= Maze of Games =

The Maze of Games is a puzzlehunt and interactive multimedia novel. It started in 1995 as one of America's largest annual puzzlehunts and an offshoot of LIVE/WIRE, held at the Gen Con and Origins gaming conventions before later being adapted into a novel. The Maze of Games has been the largest event at one or both of those conventions every year since. It was created by game designers Mark Gottlieb, Mike Selinker, and Teeuwynn Woodruff. The event uses puzzle placards to lead attendees in a maze throughout the convention, and uses meta-puzzles to unite the puzzles into a final answer. The event is designed so that the thousands of attendees can all play at once. $2500 worth of electrical tape was used to create the titular "Maze" on the convention show floor.

The Maze of Games ran at Origins from 1995 to 2001, then moved to Gen Con under the names Gen Con Time Warp (2002–2003), Gen Con Monster Hunt (2004), and Gen Con Doomsday Rally (2005), the latter a tie-in with Hasbro's Risk game. The Maze of Games returned to Origins in 2004, the first year it was held at both conventions simultaneously.
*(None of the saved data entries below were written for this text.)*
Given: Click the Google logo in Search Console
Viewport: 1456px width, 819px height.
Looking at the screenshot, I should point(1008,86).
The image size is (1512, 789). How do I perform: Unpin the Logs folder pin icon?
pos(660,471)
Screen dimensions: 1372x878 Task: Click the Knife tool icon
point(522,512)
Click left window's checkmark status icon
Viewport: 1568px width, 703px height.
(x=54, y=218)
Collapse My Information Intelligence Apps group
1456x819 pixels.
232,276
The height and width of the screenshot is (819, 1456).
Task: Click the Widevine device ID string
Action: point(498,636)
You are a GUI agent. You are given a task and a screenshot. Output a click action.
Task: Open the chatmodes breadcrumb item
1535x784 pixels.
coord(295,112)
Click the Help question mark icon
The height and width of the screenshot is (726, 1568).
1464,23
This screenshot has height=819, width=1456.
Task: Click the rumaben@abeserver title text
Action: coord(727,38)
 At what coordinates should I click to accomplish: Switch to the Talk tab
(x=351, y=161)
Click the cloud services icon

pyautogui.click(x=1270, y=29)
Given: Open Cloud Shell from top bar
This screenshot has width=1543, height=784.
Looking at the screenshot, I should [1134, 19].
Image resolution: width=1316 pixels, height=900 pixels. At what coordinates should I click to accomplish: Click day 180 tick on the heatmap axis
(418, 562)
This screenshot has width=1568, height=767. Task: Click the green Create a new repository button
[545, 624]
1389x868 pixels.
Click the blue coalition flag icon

The Monster Hunt appeared in part in the July 2005 issue of Games Magazine, the second Time Warp in the November 2005 issue, and the Doomsday Rally as a series beginning in the April 2006 issue.

== Novel ==
Over the course of 18 years, Selinker attempted to create a novelization of the puzzlehunt. After finding no success shopping a manuscript among publishers, on January 28, 2013, he launched a Kickstarter project for an interactive novel with the same name. Written by Mike Selinker and illustrated by Pete Venters, The Maze of Games: An Interactive Puzzle Novel, published in July 2014, is described as a full-length puzzle novel with over 50 puzzles and a deeply engaging story. The book, inspired by the physical puzzlehunt, was published by Selinker's company, Lone Shark Games and is described as being the narrative behind the original puzzlehunt. The initial Kickstarter project was funded within 4 hours and 48 minutes and featured several stretch goals for backers. Eventually, an audiobook featuring actor Wil Wheaton and a soundtrack composed by Banner Saga composer Austin Wintory followed, along with an ebook.